### Source
+++

Reputation: 183
I have a data frame with 2 columns: person and points. In my actual dataset there are more than 1000 persons.
My goal: I need to find persons that have more than 126 points.
df1:
person points
abc
abc 1
abc
abc 2
abc1
abc1 1
abc1
I have used this code:
df1 <- read.csv("df1.csv")
points_to_numeric <- as.numeric(df1$points)
person_filtered <- df1 %>%
group_by(person) %>%
dplyr::filter(sum(points_to_numeric, na.rm = T)>126)%>%
distinct(person) %>%
pull()
person_filtered
When I enter this code, as a result I get 800 unique persons. But if I want to know how many persons have less than 126 points - I also get 800 unique persons. So it looks like that it does not work.
Upvotes: 0
Views: 43
Reputation: 101044
Maybe you can try the code below
subset(aggregate(.~person,df1,sum), points > 126)
or
subset(df1,ave(points,persion,FUN = sum)>126)
Upvotes: 0
Reputation: 5956
Use of summarise
is more idiomatic for this use case.
library(tidyverse)
person_filtred <- df1 %>%
group_by(person) %>%
summarise(totalPoints=sum(points, na.rm=TRUE)) %>%
filter(totalPoints >= 126)
Upvotes: 0
Reputation: 131
Tidyverse solution. Returns a vector with the persons with more than 126 points.
library(tidyverse)
person_filtred <- df1 %>%
group_by(person) %>%
dplyr::filter(sum(points, na.rm = T)>126) %>%
distinct(person) %>%
pull()
Upvotes: 2

+++

### Data records
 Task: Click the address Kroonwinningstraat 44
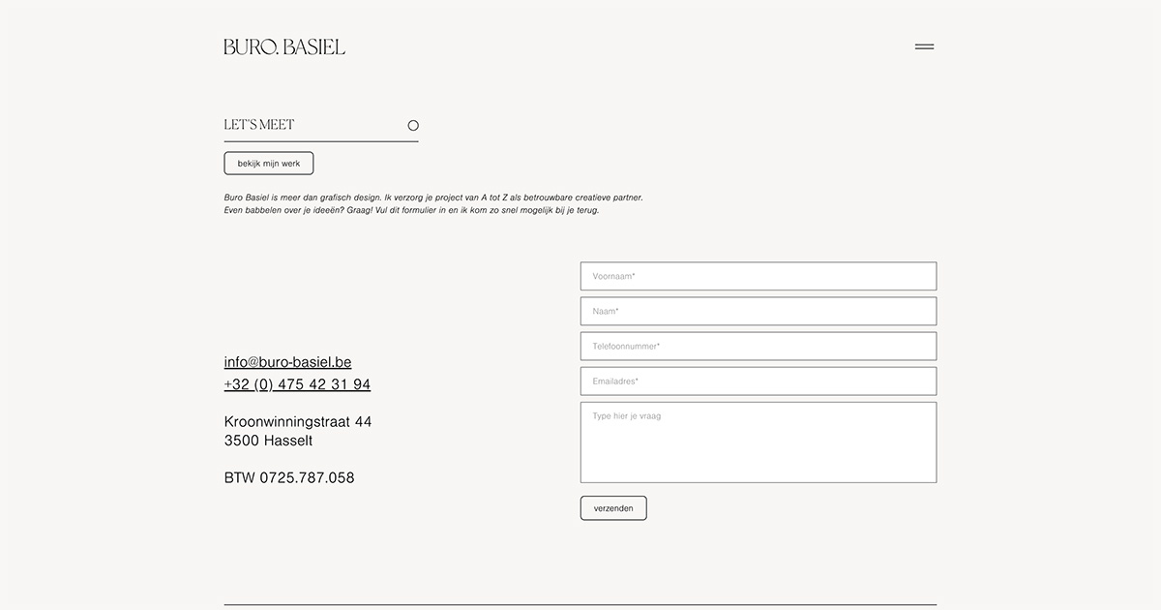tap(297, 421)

+++

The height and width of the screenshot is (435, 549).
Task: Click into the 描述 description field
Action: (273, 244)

+++

### Work to complete
[a] Answer these questions from the forum thread on filtering persons by points:
(i) How many persons are in the asker's actual dataset?
(ii) Which function does the reply from the user with reputation 5956 call more idiomatic for this use case?
(iii) How many upvotes does the reply that begins "Tidyverse solution." have?
[b] Arrange the lines of the records as a JSON list of strings, one string per line, from the line with "The height and" up to and including the line with "Action: (273, 244)".
The forum thread and the records are separate, unrelated material.

### Solution list
[a]
(i) More than 1000 persons.
(ii) summarise.
(iii) 2.

[b]
[
  "The height and width of the screenshot is (435, 549).",
  "Task: Click into the 描述 description field",
  "Action: (273, 244)"
]